I'm not sure what the deal is with blue flags and report cards, but if you have duplicate pages, you should either use the 301 redirect or the rel=canonical tag. My guess is that maybe you had a rel=canonical tag on a page that pointed to the same page, so maybe the crawling tool took that to be some kind of error? I don't know, but make sure your duplicate pages are either redirected to the original or that they use a rel=canonical tag to specify the original, and don't worry about any reports that are simply notifying you of the purpose of a canonical tag.
Your question does not make any sense. How do you remove a duplicate page? Delete it. If it is being caused by some backend issues, then use the rel=canonical tag to specify the original page or 301 redirect the duplicates to the original if you can do that.
In your example I'm not sure what you are asking. The URL's are cut off in your question as well as on my browser, are these examples of two different URL's showing an identical page? Are you saying there is an internal link somewhere that points to the wrong place, and it is returning a duplicate of the original page or something? Then change the internal link to point to the right place.
Here's what I would do, make the title tag of your home page "Main Keyword | Website Name" and then make the title tag of your blue-widgets.html page be "Main Keyword | Secondary Keyword | Tertiary Keyword" so that both kind of mention the keyword, but don't specifically target identical phrases. This is not a bad thing to do because it is part of how you would get a double listing anyway.
You also won't get meta duplication info this way or anything.
Google will do what Google will do. Just as results change when the query deserves freshness (think how search results for osama bin laden changed dramatically within two hours) so do some results deserve local emphasis, in google's mind at least. If the places results show up after the top three, then getting into those top three is the same as any other top three. If the places results are showing up before any others, there's nothing you can do to get yours ahead of the places results, that's just where google puts it.
some searches even spread the places results out. A search for payday loans brings up A from the map as #1, then no places results again until #4. The key is SEO is SEO, so always have good, unique content and get good links and you will move up as high as you can.
And this is a classic example of how URL structure can be so important. Do you use wordpress? If so, go to your permalinks and try and change them to static, non parameter urls. Then you don't run into that problem. The issue is you cannot redirect one to the other, only rel-canonical it. This should still work the same way and from an SEO perspective you should be fine though.

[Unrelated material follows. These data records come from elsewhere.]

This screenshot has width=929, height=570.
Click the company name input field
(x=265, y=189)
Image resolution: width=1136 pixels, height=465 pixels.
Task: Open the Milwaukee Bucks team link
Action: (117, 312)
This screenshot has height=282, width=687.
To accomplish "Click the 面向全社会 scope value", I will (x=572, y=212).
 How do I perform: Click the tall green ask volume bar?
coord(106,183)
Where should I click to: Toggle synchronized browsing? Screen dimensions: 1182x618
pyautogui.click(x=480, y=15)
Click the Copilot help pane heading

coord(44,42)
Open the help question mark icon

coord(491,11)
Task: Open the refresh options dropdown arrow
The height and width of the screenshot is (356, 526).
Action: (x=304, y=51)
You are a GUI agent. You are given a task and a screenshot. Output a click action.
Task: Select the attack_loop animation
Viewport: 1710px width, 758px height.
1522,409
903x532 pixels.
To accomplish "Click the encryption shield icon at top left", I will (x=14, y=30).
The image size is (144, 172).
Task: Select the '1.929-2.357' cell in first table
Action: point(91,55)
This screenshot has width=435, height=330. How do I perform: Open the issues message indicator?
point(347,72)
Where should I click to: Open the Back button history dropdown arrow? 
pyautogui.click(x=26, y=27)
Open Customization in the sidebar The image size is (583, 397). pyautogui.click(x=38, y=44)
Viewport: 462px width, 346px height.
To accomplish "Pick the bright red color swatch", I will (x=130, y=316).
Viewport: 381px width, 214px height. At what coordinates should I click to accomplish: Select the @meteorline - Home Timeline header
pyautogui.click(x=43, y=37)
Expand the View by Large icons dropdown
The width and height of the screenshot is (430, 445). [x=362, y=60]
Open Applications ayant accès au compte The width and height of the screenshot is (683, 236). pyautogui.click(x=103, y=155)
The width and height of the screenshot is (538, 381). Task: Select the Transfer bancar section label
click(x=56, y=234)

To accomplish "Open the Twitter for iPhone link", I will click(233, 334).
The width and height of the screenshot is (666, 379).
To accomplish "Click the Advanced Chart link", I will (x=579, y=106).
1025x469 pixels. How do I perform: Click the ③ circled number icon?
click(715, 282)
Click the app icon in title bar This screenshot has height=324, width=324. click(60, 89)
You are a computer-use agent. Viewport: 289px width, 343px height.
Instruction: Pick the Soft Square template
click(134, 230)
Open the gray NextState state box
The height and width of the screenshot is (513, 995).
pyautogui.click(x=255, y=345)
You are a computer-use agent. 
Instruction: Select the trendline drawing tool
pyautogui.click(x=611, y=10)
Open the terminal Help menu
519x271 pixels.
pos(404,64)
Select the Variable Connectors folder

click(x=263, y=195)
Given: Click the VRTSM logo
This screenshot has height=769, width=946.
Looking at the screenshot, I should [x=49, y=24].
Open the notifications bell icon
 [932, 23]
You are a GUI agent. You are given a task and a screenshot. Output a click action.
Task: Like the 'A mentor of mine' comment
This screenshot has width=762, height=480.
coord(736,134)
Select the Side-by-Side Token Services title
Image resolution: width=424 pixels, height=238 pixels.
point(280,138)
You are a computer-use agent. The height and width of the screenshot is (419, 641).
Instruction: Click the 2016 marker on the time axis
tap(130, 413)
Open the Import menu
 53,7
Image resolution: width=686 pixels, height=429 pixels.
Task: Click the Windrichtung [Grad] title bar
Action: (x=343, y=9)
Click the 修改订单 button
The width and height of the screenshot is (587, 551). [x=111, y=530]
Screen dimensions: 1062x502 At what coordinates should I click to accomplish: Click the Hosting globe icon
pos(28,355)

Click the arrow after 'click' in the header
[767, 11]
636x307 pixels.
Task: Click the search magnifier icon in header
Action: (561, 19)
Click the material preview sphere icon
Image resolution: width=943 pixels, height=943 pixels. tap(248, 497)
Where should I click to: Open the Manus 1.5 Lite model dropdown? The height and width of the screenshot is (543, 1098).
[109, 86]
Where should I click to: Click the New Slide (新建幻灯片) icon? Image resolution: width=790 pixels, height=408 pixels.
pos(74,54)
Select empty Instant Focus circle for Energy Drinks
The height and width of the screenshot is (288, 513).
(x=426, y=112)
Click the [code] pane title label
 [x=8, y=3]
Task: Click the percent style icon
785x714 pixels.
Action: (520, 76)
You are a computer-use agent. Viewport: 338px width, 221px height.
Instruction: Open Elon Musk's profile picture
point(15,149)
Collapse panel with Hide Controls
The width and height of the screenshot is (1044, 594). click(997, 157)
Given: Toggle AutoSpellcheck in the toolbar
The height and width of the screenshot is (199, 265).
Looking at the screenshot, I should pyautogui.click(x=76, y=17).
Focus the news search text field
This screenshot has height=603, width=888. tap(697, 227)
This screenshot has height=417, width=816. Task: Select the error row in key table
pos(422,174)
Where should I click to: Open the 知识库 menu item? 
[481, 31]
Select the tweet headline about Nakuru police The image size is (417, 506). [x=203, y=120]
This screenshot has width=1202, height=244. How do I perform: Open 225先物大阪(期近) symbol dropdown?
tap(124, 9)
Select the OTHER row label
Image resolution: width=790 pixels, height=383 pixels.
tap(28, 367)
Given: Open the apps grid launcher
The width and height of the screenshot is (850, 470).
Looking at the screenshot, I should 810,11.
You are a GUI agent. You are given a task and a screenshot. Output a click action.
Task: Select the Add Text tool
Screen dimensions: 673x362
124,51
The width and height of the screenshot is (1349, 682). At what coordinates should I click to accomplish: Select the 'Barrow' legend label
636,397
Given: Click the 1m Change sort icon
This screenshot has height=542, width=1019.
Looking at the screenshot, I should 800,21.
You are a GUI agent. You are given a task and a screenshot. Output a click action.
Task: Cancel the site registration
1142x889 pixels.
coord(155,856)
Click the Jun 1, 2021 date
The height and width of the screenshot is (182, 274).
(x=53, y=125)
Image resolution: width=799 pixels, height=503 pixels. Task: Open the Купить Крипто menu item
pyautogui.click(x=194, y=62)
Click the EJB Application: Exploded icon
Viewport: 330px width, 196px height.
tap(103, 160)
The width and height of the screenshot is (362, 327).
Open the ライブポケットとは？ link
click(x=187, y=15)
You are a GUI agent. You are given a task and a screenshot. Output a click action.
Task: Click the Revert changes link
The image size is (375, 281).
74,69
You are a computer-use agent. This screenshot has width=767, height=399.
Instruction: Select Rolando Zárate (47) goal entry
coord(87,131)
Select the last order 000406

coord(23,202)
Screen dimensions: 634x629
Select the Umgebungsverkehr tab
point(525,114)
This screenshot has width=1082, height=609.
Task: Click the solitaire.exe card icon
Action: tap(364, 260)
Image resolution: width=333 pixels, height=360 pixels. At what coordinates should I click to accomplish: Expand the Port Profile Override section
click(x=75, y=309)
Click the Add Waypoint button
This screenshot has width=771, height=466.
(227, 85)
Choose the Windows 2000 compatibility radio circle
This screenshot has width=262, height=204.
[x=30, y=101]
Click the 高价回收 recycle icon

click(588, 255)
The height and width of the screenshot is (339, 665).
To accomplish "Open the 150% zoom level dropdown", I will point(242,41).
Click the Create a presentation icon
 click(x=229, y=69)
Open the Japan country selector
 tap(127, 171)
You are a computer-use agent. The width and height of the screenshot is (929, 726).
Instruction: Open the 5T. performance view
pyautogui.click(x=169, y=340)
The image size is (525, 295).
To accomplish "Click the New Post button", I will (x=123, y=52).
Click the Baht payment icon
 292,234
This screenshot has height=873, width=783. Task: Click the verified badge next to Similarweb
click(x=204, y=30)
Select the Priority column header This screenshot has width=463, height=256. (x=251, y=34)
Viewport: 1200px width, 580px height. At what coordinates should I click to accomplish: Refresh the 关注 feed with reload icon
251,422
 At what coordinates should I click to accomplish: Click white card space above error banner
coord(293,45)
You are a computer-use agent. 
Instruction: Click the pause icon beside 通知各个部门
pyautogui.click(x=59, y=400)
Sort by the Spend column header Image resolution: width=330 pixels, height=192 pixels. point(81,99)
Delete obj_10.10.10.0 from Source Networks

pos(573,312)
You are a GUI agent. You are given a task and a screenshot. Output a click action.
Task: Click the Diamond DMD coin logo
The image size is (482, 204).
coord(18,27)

I would still rather have nice urls instead though.
Any link juice to one url that has a rel=canonical tag to another url will not pass link juice I believe. Only a 301 redirect passes link juice from one url to another. the rel=canonical tag has more to do with indexing and avoiding duplicate content than it does redirecting link juice around.
bit.ly links are just 301 redirects. All the link juice that goes to one bit.ly url passes to its destination url for the most part. Like other 301's it loses a bit when it redirects, so always better to get direct links when possible, but sites like twitter might make this impossible for long urls, so take what you can get.
Google knows the original by using the rel=canonical tag. These work across domains as well. If you syndicate content, it doesn't even need to link back to you, nofollow or dofollow. All you need to do is have the rel=canonical tag to the original post and you're good.